Data By Voice
Importance
Data science has become essential in modern society, with growing career opportunities and widespread adoption in educational curricula. However, blind and low-vision (BLV) students are significantly underserved in this field, often lacking the tools necessary for meaningful engagement with data. In partnership with Perkins Access Consulting at Perkins School for the Blind, and working closely with accessibility consultant Sina Bahram from Prime Access Consulting and AI consultant Vikram Kumaran, we are addressing the critical need for accessible data science tools in K-12 education.
Leveraging a cutting-edge large language model (LLM) from generative AI technologies, we will create a multimodal data exploration environment. By enabling BLV students to interact with data through voice commands, sonification, and AI-generated text descriptions, we aim to transform the educational experience and broaden participation in STEM.

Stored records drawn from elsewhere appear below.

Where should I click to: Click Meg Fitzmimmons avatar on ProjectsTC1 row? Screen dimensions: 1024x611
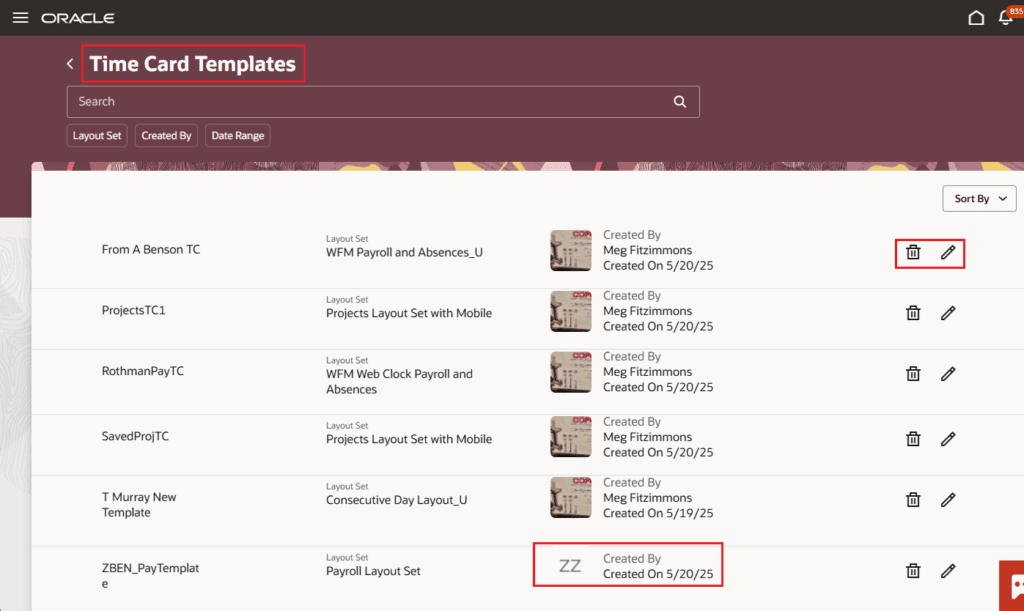(571, 311)
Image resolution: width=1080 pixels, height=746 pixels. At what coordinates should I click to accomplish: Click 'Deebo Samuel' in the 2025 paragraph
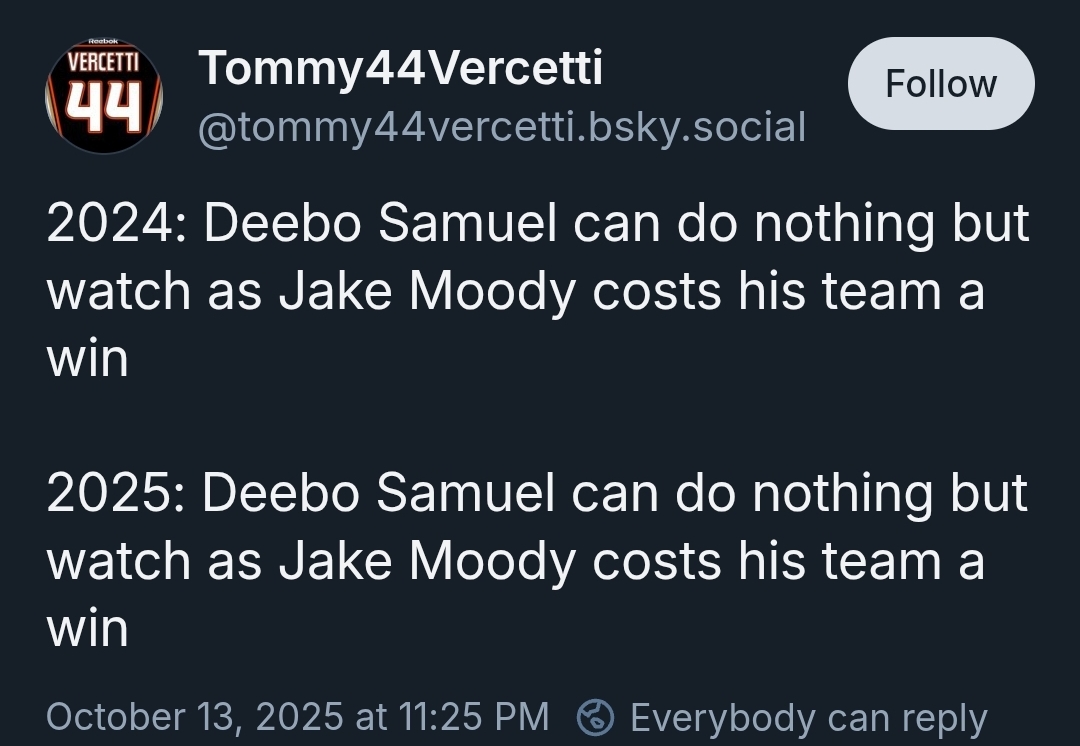pos(380,494)
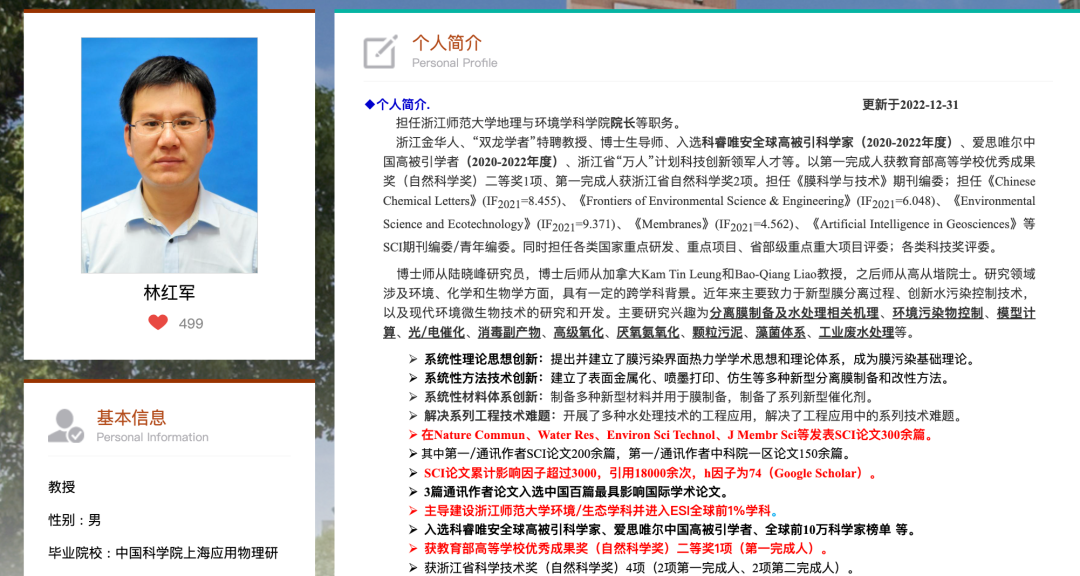Click arrow bullet beside 获浙江省科学技术奖 line
Screen dimensions: 1080x576
[x=413, y=568]
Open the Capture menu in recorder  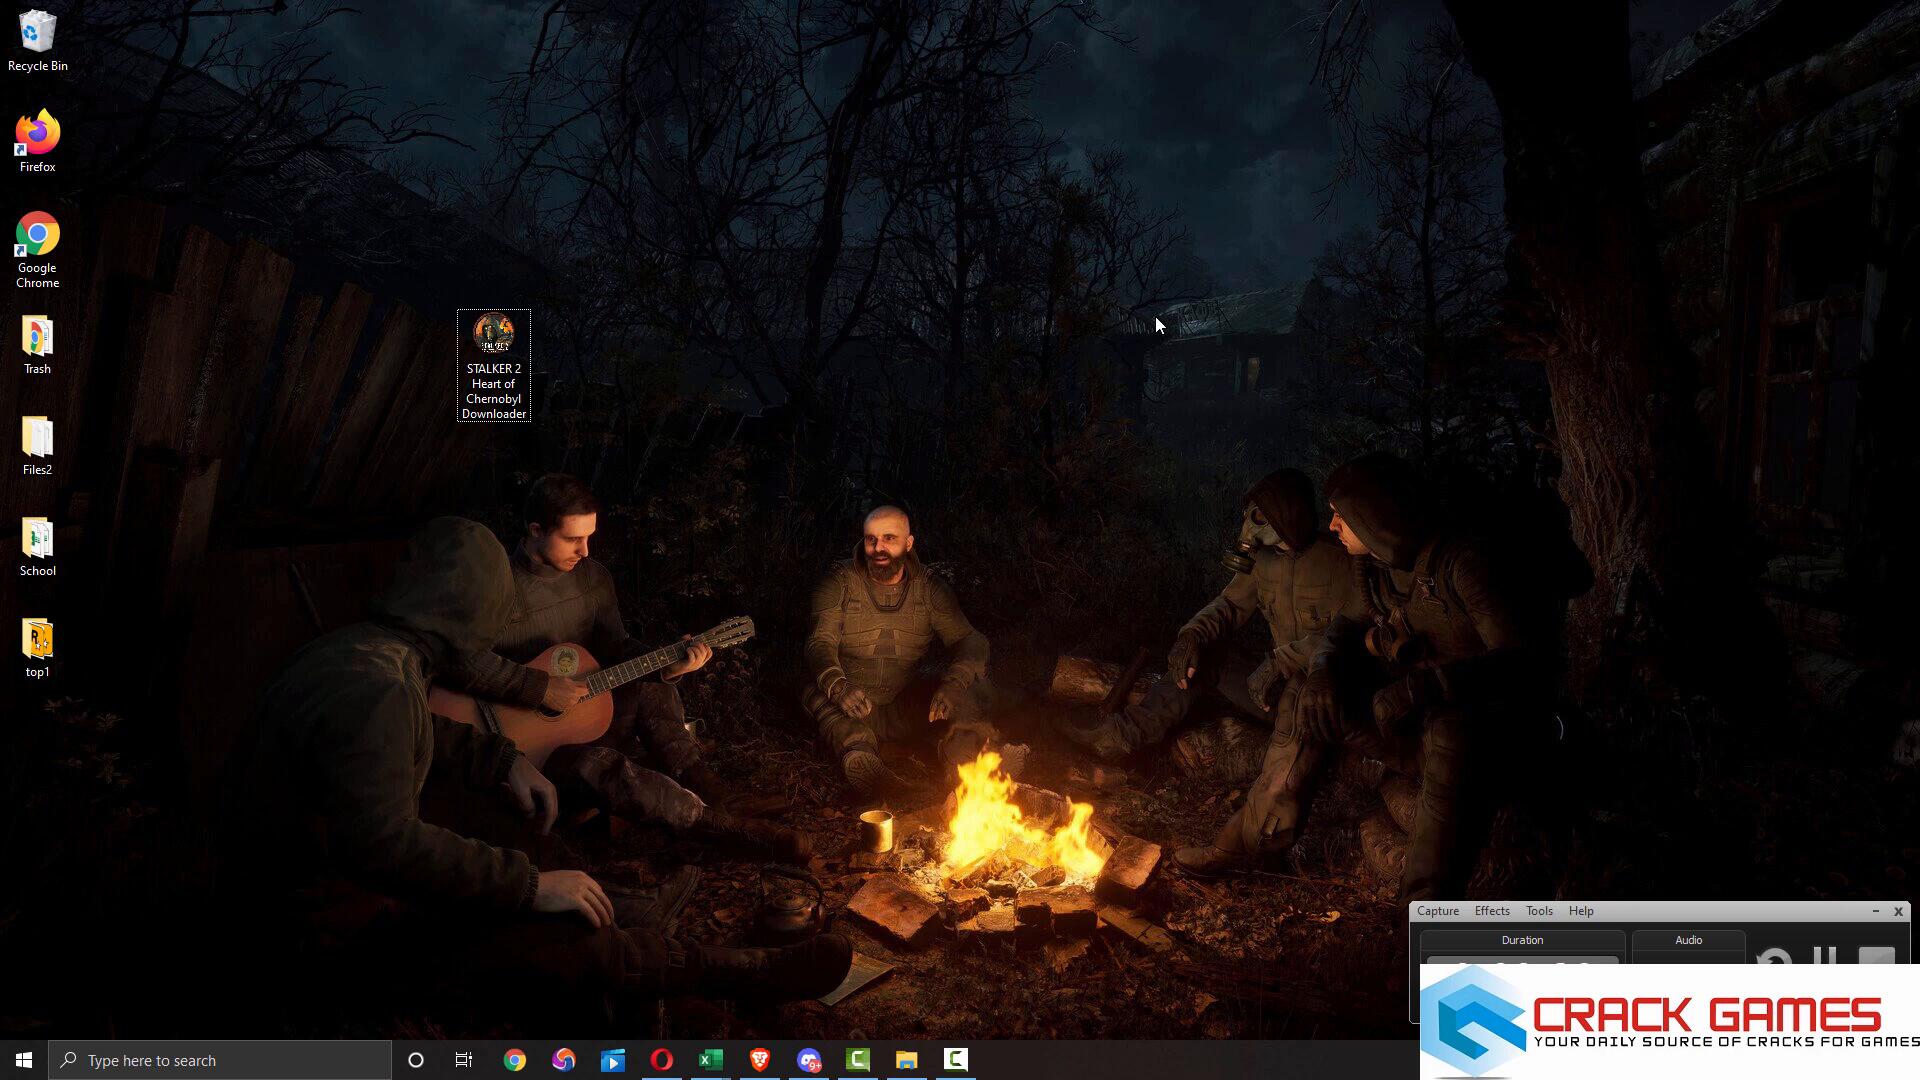(1437, 911)
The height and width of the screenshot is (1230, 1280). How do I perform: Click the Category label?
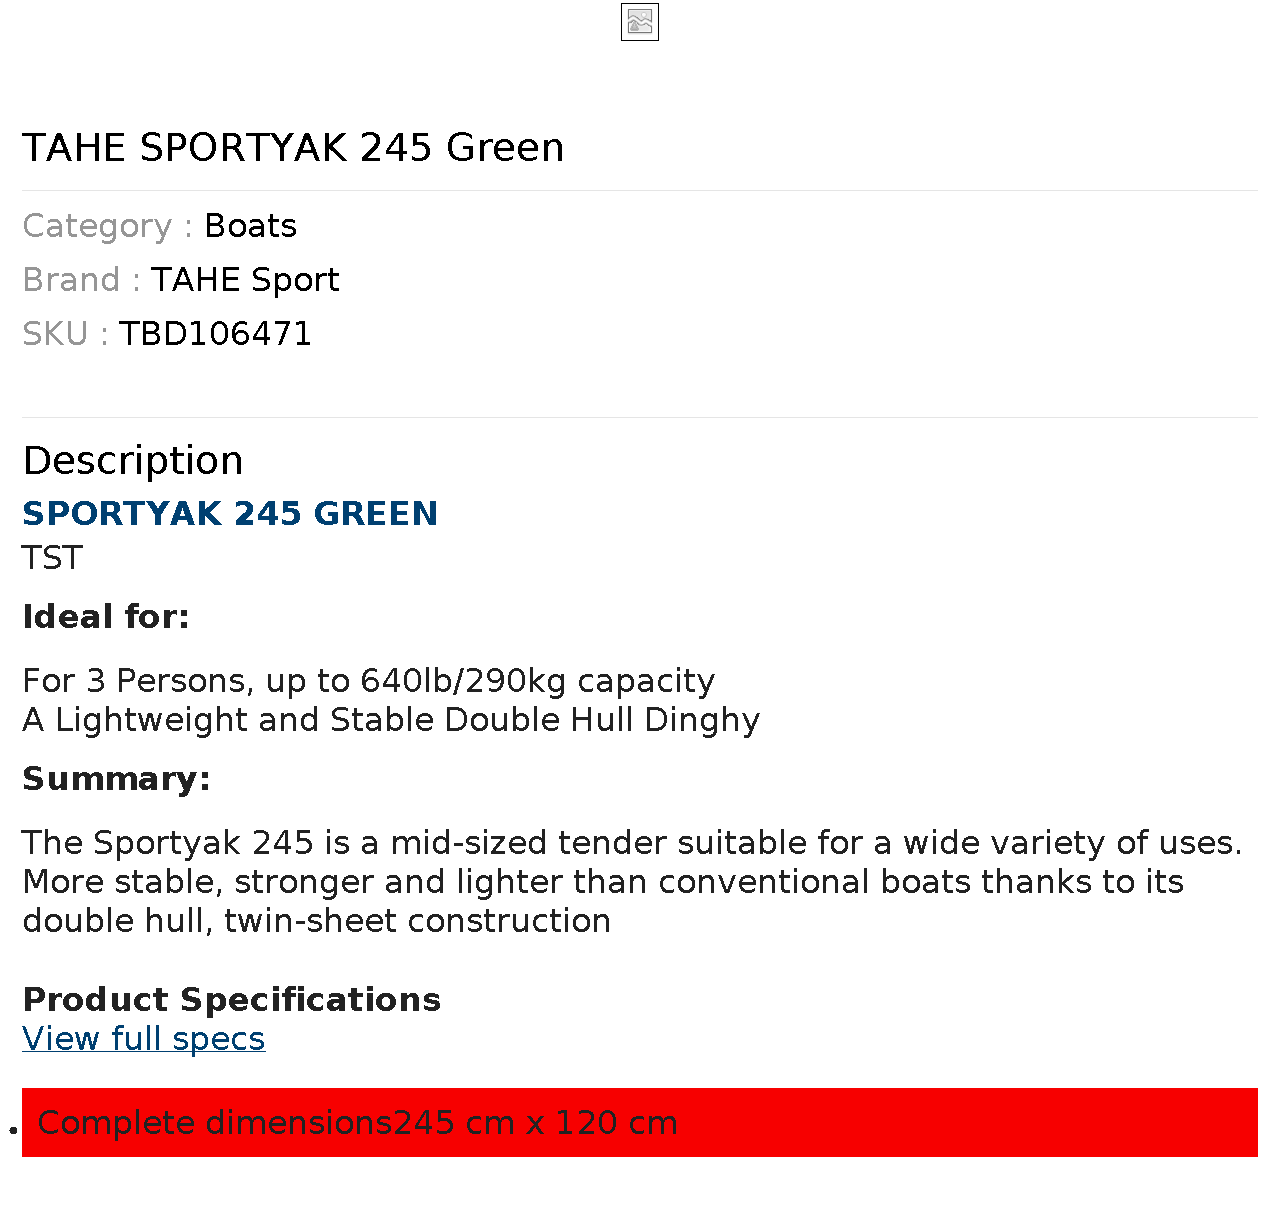coord(97,226)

We are developing and researching an AI-powered agent called DAVAI (Data Analysis through Voice and Artificial Intelligence), which will be embedded as a plugin in the Common Online Data Analysis Platform (CODAP). DAVAI will provide the interface between the user, the generative AI model, and CODAP. It will interpret BLV users’ verbal and typed commands to perform data transformations, generate data representations, facilitate non-sequential navigation and exploration of data representations, and provide text and sonified descriptions of data representations.
BLV students are the primary audience for DAVAI, but we envision that the plugin will be useful for all learners, including students with physical disabilities that affect interaction through mouse and keyboard and learners with cognitive disabilities who prefer using voice to control software and to hear descriptions of graphs. DAVAI will also facilitate data exploration by sighted users, making it easier to focus on exploration rather than the steps needed to produce data representations.
Research
Two main research questions will guide project work:
- In what ways can generative AI/LLM-based technologies or approaches be extended, designed, and leveraged to provide interfaces for BLV users’ interaction with and exploration of data?
- What effect does the availability of interactive and generative technologies have on BLV users’ ability to engage with and make meaning of datasets?